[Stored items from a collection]
= = = = =
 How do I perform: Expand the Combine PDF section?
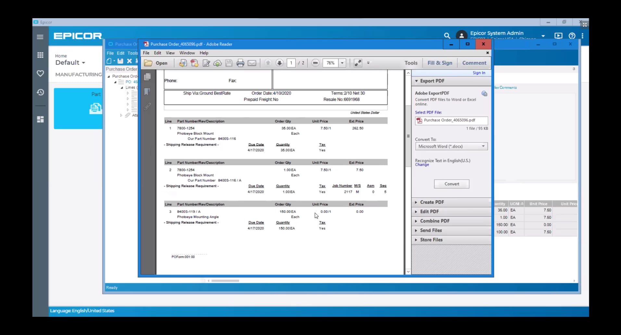[x=435, y=221]
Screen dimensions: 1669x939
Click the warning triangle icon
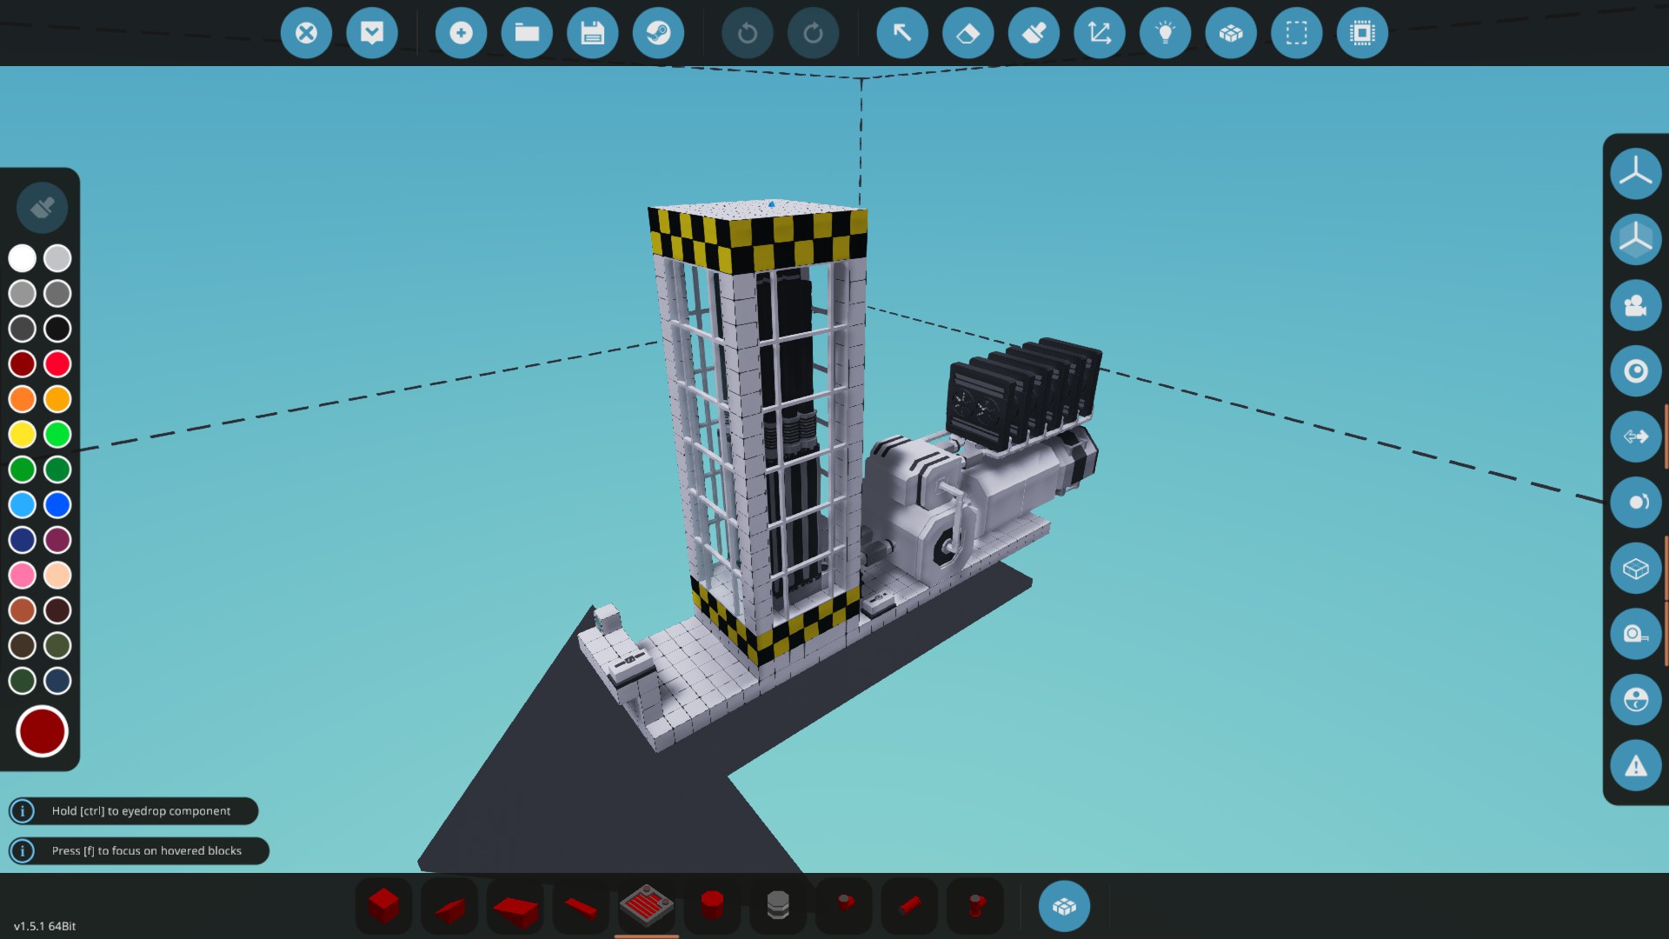coord(1635,766)
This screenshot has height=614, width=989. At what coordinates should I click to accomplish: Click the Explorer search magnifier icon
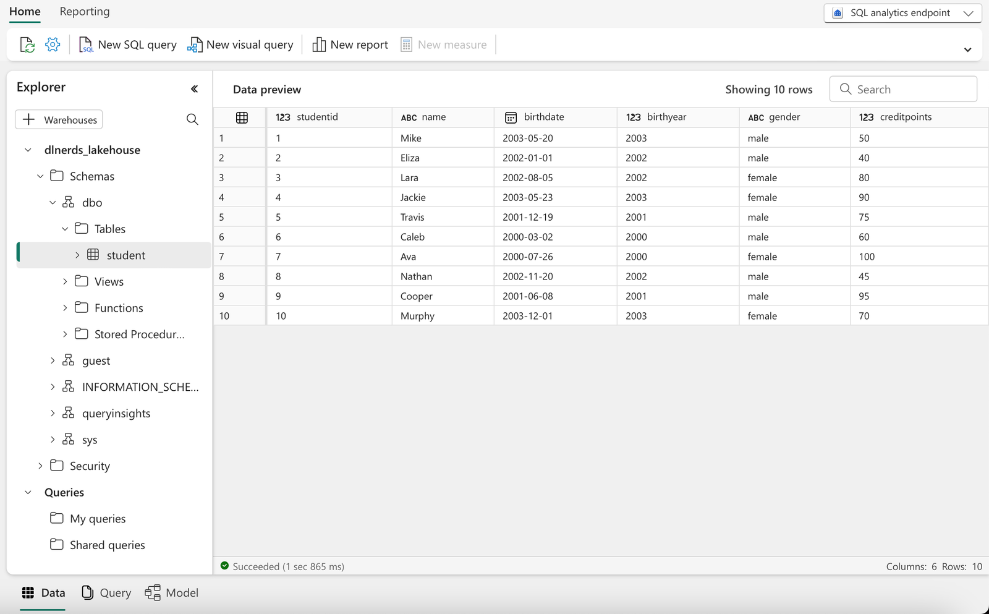click(x=192, y=119)
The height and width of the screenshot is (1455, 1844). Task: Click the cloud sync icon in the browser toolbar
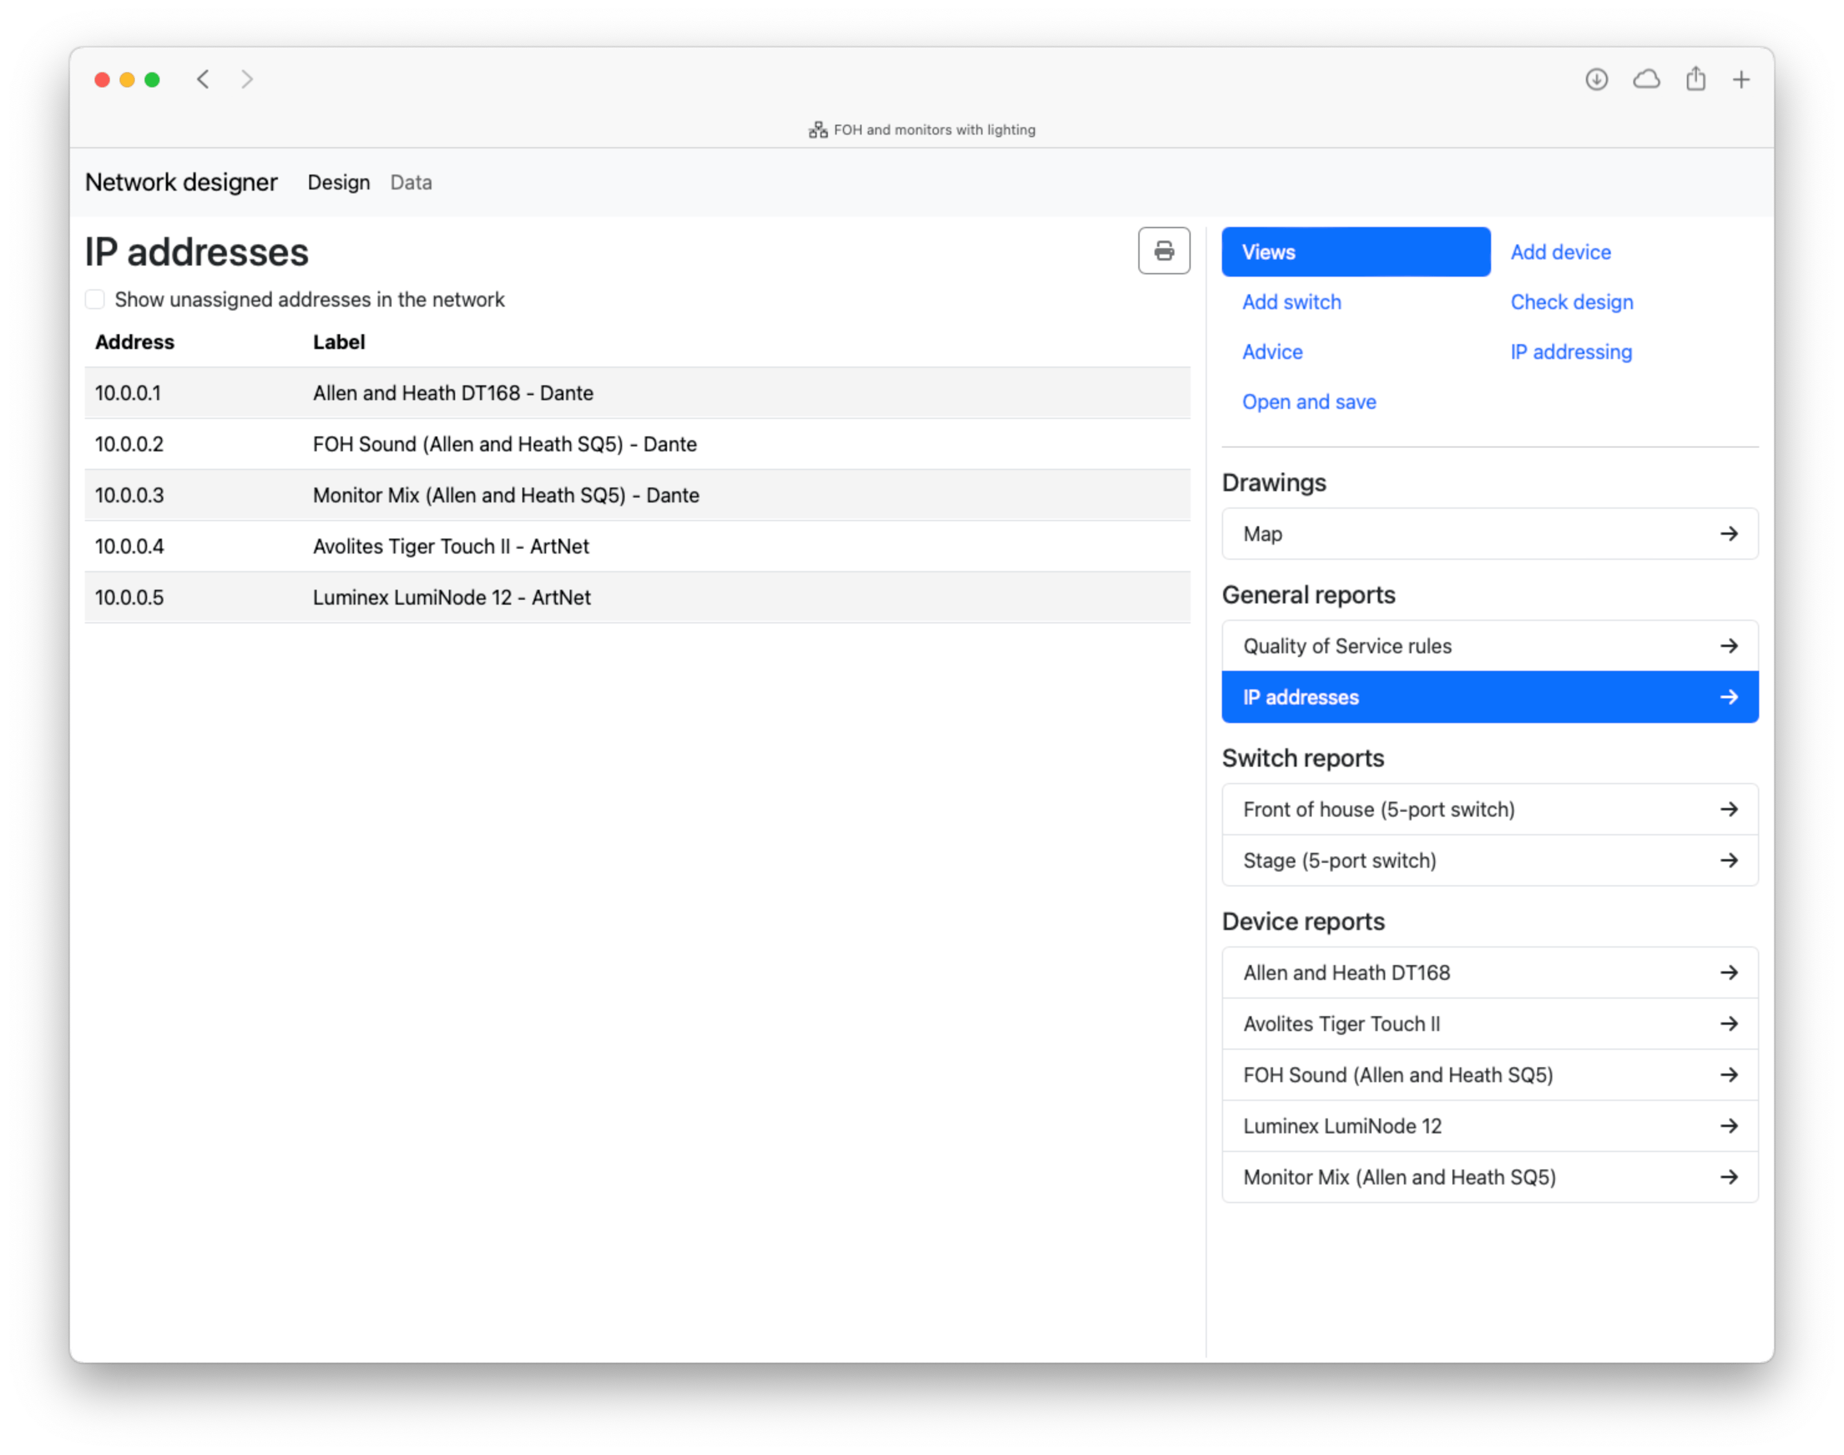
= = = = =
## TASK OBJECTIVE:
Could you reproduce exactly the lines from the one containing "This screenshot has" through the last line of the records, both included, leaving out the pictures?

## REPLY:
This screenshot has height=614, width=989. At what coordinates should I click to accomplish: Click the Explorer search magnifier icon
click(x=192, y=119)
The height and width of the screenshot is (1455, 1844). Task: Click the cloud sync icon in the browser toolbar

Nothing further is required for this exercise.